Karleen C. Chinen
Commentary

In the closing days of April, I watched with great interest the PBS programs commemorating the 40th anniversary of end of the Vietnam War. I was in high school and at the University of Hawai‘i’s Mänoa campus during the Vietnam years and was just beginning to earn my own living when Vietnamese refugees — “Boat People,” they were called — began arriving in Hawai‘i. Even now, all these decades later, whenever I see the name “Nguyen,” or “Thuy,” or “Tran,” or any other Vietnamese surname, I’m curious to know their story, especially if the name is preceded by an all-American one like “Nancy” or “Robert.” How it is that they are in Hawai‘i, I wonder.

I was especially interested in the program, “Last Days in Vietnam,” which aired as part of PBS’ “American Experience” series. Back in 1986, I had interviewed then-ABC News correspondent Ken Kashiwahara, who was born and raised on Kaua‘i until the age of 10. Kashiwahara was an ABC correspondent in Vietnam during the war years and was in Saigon — today Ho Chi Minh City — when it was overrun by the communist North Vietnamese in April of 1975.

As I watched the program, which was produced and directed by Rory Kennedy, I thought back on my 1986 interview with Kashiwahara. He was there, at the U.S. Embassy in Saigon, along with the mobs of South Vietnamese who were trying desperately to get on any one of the U.S. military planes or helicopters to flee their homeland. He remembered Americans and Vietnamese alike climbing over the embassy walls to get on to a chopper that was airlifting South Vietnamese to American ships anchored offshore.

“As we pushed our way through the crowd, I saw American Marines on top of the walls, kicking the Vietnamese who were trying to climb over,” he said. “As I saw the American boots being shoved into Asian faces, I thought looking the way I do had finally caught up with me.” Up until that point, having an Asian face had enabled Kashiwahara to escape much of the anti-American sentiment that had been building up in the weeks leading up to the fall of Saigon. But it appeared Kashiwahara’s luck had run out.

“I panicked, trying to think of some way of letting those Marines up there know that I was an American. In my frantic state of mind, I made a snap decision. If, as I reached for the Marine, I saw him giving me the boot instead of a helping hand, I would yell as loudly as I could, ‘The Dodgers won the pennant.’” No Vietnamese would know that.

It was not uncommon at all to hear stories of Vietnamese mothers or fathers handing off their young children to Americans who were total strangers, so that, hopefully, that child would have a chance at life in America . . . even if they never saw their child again. It was the ultimate act of love.

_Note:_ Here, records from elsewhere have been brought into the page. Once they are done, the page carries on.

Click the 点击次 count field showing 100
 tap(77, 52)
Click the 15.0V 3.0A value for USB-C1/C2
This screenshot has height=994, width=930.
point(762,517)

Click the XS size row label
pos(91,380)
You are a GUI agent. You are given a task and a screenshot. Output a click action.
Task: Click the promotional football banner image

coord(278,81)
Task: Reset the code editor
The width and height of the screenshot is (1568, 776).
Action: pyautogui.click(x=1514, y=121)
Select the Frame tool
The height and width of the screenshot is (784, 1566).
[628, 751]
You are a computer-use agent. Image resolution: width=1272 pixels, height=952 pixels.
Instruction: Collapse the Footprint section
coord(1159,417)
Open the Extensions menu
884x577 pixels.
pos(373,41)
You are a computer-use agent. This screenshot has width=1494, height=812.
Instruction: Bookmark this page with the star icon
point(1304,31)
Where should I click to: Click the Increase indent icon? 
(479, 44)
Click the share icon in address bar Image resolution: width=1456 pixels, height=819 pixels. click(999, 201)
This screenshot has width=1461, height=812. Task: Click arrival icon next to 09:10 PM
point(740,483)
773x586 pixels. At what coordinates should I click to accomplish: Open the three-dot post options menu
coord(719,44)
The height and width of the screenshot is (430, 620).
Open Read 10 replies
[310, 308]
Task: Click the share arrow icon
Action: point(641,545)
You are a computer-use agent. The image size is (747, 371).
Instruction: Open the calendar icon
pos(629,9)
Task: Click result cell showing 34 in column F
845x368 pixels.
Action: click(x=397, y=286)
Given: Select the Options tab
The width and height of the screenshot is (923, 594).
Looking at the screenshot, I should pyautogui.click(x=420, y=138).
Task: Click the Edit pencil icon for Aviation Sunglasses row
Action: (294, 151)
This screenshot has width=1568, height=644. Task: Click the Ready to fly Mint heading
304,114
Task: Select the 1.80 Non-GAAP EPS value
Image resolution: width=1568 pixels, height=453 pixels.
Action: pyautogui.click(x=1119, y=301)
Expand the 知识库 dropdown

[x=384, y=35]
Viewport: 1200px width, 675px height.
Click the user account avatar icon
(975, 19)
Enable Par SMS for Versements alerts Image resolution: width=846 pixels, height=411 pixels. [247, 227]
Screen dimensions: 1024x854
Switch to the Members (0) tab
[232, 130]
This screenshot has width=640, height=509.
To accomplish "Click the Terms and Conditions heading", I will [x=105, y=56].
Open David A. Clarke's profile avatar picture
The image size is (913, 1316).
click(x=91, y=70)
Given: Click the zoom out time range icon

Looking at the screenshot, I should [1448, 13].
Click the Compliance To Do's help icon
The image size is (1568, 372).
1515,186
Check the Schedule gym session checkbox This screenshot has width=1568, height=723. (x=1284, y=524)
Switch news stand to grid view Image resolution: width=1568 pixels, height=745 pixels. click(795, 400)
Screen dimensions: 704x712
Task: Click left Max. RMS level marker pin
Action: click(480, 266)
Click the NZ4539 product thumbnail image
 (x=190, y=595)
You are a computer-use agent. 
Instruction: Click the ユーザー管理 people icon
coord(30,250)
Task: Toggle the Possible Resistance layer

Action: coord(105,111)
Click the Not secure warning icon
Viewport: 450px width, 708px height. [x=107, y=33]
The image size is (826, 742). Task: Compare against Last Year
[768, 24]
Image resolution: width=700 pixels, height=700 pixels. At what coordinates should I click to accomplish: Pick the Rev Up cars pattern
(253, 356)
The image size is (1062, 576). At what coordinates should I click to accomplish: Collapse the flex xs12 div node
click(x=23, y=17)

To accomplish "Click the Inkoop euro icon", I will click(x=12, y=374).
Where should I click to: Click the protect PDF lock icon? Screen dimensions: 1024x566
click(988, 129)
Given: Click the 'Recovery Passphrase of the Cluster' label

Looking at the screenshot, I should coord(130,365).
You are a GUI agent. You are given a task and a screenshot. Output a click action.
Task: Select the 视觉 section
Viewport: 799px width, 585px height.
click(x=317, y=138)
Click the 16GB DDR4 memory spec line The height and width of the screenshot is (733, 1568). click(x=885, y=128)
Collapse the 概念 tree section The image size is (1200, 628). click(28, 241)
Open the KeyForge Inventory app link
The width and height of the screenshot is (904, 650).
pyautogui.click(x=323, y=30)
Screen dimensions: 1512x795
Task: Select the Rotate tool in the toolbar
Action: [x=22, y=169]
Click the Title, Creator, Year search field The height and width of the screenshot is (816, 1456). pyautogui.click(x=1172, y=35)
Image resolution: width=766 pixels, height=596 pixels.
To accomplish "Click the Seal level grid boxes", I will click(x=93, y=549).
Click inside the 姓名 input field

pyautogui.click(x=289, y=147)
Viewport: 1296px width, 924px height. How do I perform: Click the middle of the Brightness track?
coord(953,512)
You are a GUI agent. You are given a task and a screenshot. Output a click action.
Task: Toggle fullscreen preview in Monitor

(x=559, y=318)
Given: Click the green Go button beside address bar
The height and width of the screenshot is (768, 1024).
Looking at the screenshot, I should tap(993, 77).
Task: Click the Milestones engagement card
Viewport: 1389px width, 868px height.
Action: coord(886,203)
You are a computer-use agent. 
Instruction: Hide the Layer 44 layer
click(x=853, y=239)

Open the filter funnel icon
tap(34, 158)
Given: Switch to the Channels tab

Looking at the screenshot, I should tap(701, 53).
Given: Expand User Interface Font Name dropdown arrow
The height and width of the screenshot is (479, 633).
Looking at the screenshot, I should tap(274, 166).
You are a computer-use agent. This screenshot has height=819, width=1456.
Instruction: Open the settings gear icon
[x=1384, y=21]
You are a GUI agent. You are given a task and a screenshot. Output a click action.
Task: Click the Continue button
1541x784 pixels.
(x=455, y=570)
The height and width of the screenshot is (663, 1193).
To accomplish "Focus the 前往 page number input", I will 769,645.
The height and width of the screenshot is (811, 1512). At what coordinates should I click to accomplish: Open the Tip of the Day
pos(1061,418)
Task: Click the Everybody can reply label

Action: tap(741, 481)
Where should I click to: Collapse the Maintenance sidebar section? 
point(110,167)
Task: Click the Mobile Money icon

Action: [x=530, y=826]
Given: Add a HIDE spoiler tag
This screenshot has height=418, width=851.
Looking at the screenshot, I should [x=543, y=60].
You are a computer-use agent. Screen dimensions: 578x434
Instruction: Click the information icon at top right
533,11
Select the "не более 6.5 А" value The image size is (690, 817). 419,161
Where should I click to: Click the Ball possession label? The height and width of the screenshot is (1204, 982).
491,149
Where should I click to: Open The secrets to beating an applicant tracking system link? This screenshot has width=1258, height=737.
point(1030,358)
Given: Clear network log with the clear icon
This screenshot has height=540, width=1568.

Kashiwahara told me another story — this one incredibly tragic and sad. In the hours before Saigon fell, Kashiwahara saw a Vietnamese man with his baby in his arms, running alongside a crowded bus that Kashiwahara was on. The man was crying out to driver in Vietnamese: “My baby, my baby . . . take my baby.” But the man stumbled and fell, and Kashiwahara watched horror-stricken as the wheels of the bus ran over the baby, killing it instantly.

Watching that documentary and seeing the tens of thousands of Vietnamese who fled the country with only the clothes on their backs, crowded onto every inch of the boats that took them to freedom was sobering.

In my mind, I fast-forwarded to today, where Vietnamese Americans are a part of mainstream America, and Hawai‘i. Like every ethnic group that preceded them, Vietnamese Americans have found a place in all segments of our community. But as I think back to those overcrowded boats and reflect on the courage of those early Vietnamese pioneers, I hope their successful grandchildren and great-grandchildren, now zipping around town in their fancy cars with the latest smartphones, never forget how their lives in American began.